Anybody want to take a guess what happened to Outlaw? A lot of rumors floating around that they're went out of business. Site's been down for 5 days and nobody's answered the phone in 2 weeks.

Yikes!


----------



## Miller

There decoys got worse,and they started selling lamps, tents, and other junk that nobody wants from a decoy company.I could say I saw this coming.


----------



## Old Hunter

So are used Outlaw sillys worth more money now?


----------



## Miller

they filed for bankruptsy, chapter 7 i think.


----------



## Matt Jones

I'd like to say I saw this coming but I didn't. Outlaw pioneered photo-silo's and the only real competition they had was Real Geese. There are a lot of guys that are pretty loyal to Outlaw when it comes to silo's...anyone know the whole story?


----------



## duckman53821

I ordered 2 doz canada silo's in February. I recieved one dozen and they said the other dozen was on back order and I wouldn't get them for 2 months. I guess I won't see that other dozen. :******: :******:


----------



## Matt Jones

I heard that Outlaw went under because of a class action lawsuit against them.
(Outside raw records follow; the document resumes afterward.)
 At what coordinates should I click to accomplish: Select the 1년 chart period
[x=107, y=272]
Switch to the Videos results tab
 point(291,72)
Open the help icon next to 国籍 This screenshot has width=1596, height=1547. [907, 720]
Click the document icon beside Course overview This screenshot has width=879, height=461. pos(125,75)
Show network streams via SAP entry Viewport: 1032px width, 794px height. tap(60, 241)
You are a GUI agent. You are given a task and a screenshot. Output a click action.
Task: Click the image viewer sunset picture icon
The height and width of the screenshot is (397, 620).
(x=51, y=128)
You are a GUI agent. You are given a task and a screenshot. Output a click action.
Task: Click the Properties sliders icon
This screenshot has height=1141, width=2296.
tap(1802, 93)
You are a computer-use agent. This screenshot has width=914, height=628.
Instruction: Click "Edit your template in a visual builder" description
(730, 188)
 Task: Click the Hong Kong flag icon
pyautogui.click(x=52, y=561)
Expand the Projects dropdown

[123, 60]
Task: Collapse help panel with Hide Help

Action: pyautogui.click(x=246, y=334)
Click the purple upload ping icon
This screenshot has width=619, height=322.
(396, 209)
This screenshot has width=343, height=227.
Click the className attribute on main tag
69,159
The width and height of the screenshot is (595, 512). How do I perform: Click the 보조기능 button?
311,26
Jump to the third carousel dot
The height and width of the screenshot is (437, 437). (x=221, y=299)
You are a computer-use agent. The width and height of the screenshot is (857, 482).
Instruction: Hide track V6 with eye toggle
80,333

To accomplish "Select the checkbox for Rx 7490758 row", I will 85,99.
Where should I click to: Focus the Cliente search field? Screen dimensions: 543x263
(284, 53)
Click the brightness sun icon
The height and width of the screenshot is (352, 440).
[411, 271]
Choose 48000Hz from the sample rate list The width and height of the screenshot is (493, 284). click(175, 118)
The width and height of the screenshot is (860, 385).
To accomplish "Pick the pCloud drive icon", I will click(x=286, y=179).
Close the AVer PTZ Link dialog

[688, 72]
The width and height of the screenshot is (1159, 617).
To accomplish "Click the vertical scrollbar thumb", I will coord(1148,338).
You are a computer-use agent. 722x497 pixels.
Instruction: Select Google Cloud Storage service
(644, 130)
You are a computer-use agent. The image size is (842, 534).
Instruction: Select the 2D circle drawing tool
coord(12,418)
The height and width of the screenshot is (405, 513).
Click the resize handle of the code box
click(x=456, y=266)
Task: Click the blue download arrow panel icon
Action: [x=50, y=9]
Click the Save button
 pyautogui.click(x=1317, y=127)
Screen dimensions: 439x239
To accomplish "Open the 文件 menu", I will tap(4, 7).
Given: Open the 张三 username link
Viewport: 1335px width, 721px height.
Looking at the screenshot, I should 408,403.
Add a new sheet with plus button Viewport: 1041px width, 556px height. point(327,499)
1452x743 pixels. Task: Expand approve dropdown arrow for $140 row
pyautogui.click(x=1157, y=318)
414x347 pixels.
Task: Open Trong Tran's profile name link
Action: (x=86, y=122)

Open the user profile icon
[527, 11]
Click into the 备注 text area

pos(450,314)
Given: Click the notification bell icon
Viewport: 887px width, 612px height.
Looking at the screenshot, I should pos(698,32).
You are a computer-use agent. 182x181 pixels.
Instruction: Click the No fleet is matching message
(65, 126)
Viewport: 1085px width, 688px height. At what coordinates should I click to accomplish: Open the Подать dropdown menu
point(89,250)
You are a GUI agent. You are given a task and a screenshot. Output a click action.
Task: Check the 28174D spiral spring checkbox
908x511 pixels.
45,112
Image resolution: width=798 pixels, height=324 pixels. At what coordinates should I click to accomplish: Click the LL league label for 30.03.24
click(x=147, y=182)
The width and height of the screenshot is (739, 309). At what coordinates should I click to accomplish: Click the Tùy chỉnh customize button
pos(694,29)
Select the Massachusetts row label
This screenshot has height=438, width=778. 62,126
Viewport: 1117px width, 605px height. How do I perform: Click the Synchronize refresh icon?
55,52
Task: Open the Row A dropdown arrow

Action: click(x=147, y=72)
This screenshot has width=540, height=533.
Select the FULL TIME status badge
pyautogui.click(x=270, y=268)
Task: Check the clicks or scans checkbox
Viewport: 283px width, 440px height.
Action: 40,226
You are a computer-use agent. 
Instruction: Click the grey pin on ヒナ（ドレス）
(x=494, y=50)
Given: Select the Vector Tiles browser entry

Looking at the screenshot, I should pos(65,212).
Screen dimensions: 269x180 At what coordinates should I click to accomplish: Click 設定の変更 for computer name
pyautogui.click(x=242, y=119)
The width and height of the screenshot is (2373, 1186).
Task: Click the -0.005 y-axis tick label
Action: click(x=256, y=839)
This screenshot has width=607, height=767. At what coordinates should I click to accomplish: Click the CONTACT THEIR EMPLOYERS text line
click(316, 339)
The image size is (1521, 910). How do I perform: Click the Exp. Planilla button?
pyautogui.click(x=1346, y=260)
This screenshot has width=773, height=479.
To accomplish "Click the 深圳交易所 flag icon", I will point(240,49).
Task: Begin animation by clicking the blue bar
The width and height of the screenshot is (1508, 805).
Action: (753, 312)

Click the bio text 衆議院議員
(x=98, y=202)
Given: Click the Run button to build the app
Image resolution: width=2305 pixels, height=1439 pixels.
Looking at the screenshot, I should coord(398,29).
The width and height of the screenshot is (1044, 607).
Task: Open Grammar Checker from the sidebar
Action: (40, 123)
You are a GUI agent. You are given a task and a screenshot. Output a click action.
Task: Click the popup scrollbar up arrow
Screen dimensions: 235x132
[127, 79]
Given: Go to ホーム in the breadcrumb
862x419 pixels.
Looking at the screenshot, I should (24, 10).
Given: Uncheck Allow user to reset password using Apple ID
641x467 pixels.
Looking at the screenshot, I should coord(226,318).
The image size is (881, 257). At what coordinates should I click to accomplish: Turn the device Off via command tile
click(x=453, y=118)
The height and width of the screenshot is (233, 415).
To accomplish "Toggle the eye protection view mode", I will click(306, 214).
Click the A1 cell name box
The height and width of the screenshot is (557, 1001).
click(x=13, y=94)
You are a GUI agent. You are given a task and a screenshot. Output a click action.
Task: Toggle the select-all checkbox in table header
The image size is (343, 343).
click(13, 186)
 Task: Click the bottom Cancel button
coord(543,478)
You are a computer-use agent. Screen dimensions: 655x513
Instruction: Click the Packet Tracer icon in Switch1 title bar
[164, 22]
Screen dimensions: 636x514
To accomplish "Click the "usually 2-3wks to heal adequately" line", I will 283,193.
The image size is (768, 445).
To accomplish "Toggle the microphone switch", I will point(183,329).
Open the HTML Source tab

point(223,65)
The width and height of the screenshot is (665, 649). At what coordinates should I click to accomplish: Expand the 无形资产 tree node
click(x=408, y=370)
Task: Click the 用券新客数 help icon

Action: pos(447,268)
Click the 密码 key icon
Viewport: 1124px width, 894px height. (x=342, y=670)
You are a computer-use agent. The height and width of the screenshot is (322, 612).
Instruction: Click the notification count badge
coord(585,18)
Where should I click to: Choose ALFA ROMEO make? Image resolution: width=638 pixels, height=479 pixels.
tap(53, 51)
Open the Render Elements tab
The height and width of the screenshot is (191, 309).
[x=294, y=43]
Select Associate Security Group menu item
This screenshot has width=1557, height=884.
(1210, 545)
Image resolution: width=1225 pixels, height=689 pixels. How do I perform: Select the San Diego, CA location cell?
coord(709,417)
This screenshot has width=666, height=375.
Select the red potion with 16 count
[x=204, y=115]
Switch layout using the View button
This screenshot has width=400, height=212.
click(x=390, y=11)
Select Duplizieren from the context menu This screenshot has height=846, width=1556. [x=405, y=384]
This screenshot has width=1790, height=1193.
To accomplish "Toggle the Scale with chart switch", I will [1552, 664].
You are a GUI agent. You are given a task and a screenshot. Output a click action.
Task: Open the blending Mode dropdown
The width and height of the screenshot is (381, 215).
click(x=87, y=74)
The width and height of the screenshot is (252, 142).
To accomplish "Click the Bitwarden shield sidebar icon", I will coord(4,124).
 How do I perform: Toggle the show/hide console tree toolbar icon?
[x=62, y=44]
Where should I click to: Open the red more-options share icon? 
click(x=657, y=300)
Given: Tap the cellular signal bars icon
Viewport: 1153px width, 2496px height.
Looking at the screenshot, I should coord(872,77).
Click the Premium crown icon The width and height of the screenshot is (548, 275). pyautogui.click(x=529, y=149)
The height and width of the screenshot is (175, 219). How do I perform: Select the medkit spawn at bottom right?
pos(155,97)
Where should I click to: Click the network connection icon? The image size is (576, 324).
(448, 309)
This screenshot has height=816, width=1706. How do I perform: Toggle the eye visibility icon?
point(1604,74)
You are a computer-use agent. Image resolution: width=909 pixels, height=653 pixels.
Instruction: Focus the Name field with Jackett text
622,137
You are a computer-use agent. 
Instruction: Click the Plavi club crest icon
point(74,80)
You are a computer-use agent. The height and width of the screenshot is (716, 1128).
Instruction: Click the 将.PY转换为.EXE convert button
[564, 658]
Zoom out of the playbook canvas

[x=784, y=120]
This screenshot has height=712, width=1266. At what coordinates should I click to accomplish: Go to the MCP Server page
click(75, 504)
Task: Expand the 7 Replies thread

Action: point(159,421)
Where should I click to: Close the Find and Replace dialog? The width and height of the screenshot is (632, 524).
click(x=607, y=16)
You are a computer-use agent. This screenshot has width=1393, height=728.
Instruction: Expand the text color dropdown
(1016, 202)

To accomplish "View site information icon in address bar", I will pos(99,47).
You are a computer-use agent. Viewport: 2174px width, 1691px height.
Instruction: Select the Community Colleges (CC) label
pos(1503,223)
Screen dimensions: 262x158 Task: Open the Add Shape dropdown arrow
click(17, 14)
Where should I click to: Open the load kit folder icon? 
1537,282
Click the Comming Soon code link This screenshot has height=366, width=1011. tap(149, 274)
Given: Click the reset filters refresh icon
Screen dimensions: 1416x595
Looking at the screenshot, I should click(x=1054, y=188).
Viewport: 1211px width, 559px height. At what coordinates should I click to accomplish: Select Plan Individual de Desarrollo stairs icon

Apparently a group of hunters drown after capsizing their Outlaw boat and being trapped. Outlaw was found responsible by not designing the boat properly and probably sued for millions by the families. I haven't seen anything in print about this so I'm not certain of the validity of this. Although, It would make sense.


----------



## SiouxperDave25

From a Spokane newspaper:

Suit against decoy maker moves ahead

Former shareholder seeks compensation; company files Chapter 7 bankruptcy

By Linn Parish

James A. Cripe, former president and CEO of the now-defunct Outlaw Decoys Inc., has received permission from U.S. Bankruptcy Court here to proceed with a lawsuit against the company.

In May, Outlaw Decoys, a Spokane Valley-based maker of hunting decoys and online retailer of outdoor goods, ceased operation and filed for protection from creditors under Chapter 7 of the U.S. Bankruptcy Code.

Cripe, a secured creditor of the company, is suing the company in Spokane County Superior Court for allegedly defaulting on a retirement and reorganization agreement.

Prior to shutting its doors, Outlaw Decoys was located in a 12,000-square-foot space at the Spokane Business & Industrial Park, in Spokane Valley. It had 12 employees as of earlier this year.

The bankruptcy filing lists the company's total liabilities at about $1.2 million and total assets at about $600,000. In Chapter 7 proceedings, assets are liquidated, and the proceeds are distributed to creditors.

Kevin O'Rourke, an attorney with Southwell & O'Rourke PS who is representing Outlaw Decoys in its bankruptcy proceeding, says the company encountered some manufacturing problems in 2001. Legal issues have arisen since then, and the company was unable to overcome both the manufacturing and legal issues, O'Rourke says. He declines to expand on the manufacturing problems and the legal issues. Tim Cripe, president of Outlaw Decoys and James Cripe's son, declined to comment.

In addition to James Cripe's suit against the company, which was filed last October, Lyric Capital Investment Corp., a West Palm Beach, Fla., venture-capital company, has filed suit in Superior Court against James A. and Adele Cripe and Outlaw Decoys. The complaint filed with the court alleges "a deliberate scheme by James Cripe to rescue Outlaw from near insolvency by fraudulently obtaining capital from Lyric Capital."

Lyric had invested about $1.8 million in Outlaw between 2000 and 2002.

Outlaw Decoys shut down operations in May.


----------



## tb

For cripes sake, anyway.


----------